Nel brano su Laura Moro riportato qui sotto, da che cosa trae ispirazione la sua danza?

- **ESTRATTO DELLA FONTE**
__________________________________________________

Laura Moro: nel segno della disobbedienza

Frizzante e peperina quanto fragile e trepidante. Laura Moro lega la leggerezza e l’eleganza del gesto alla forza espressiva ed eloquente della bramosia. A quel desiderio ardente, intellettuale e fisico, di lasciarsi scivolare oltre le regole. Padroneggia la tecnica e la signorilità dell'”obbedienza”, ma il corpo “nervoso” e asciutto, incapace di sosta, immette nel suo segno il guizzo e la vivacità dell’essere ribelle.
La sua è una danza pensante, trae ispirazione dalla natura, dalla storia, dalle grandi opere letterarie. Oltre al bagaglio culturale, vi si riconosce una propensione poetica, che Laura esprime anche in forma scritta: «Riconosciuti e tanto basta ad incendiare gli alberi mentre si fa freddo intorno, viene il tempo in cui mi scosto appena, da parte, a far passare la luce, a volte, però, vorrei smettere di essere ponte e trasformarmi in destinazione».

photo by Giulio Favotto- Otium

photo by Giulio Favotto- Otium

La sua, con la danza, è una storia di obbedienza e disobbedienza.
Nella “piccola patria veneta” di trent’anni fa, che privilegiava il lavoro intellettuale e concepiva il corpo solo come supporto della manovalanza agricola e industriale, scegliere la Danza come attività principale è stato di per sé un atto di disobbedienza.

__________________________________________________

- **CONTENUTO DEI DATI**

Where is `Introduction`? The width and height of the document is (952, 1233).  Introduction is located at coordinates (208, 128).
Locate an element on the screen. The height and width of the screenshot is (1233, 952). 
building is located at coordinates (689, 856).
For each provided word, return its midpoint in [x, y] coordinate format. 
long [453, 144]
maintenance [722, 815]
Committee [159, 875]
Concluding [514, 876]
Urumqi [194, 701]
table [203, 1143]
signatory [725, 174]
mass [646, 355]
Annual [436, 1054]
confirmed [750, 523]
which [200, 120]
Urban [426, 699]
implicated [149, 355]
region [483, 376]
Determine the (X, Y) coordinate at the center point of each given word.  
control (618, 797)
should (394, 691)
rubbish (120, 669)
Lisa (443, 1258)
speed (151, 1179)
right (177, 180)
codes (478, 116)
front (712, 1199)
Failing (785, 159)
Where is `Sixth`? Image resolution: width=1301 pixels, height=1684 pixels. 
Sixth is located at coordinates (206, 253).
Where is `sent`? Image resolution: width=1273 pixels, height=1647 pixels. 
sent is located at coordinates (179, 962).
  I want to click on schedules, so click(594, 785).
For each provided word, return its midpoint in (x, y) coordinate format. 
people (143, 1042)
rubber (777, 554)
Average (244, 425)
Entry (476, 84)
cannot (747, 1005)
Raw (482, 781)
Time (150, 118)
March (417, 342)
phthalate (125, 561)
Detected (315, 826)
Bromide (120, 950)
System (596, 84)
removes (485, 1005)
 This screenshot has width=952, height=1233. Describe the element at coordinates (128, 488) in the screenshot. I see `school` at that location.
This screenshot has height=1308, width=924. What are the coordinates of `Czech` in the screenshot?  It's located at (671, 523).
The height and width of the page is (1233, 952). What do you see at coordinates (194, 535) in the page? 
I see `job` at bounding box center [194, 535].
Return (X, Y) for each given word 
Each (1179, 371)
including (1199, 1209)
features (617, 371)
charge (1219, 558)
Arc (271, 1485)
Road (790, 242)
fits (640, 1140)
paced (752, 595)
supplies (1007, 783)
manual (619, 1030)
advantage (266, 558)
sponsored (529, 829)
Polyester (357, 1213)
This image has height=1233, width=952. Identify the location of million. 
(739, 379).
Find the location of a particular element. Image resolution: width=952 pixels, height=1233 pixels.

__________________________________________________

- **SOLUZIONE SVOLTA**
Dalla natura, dalla storia e dalle grandi opere letterarie.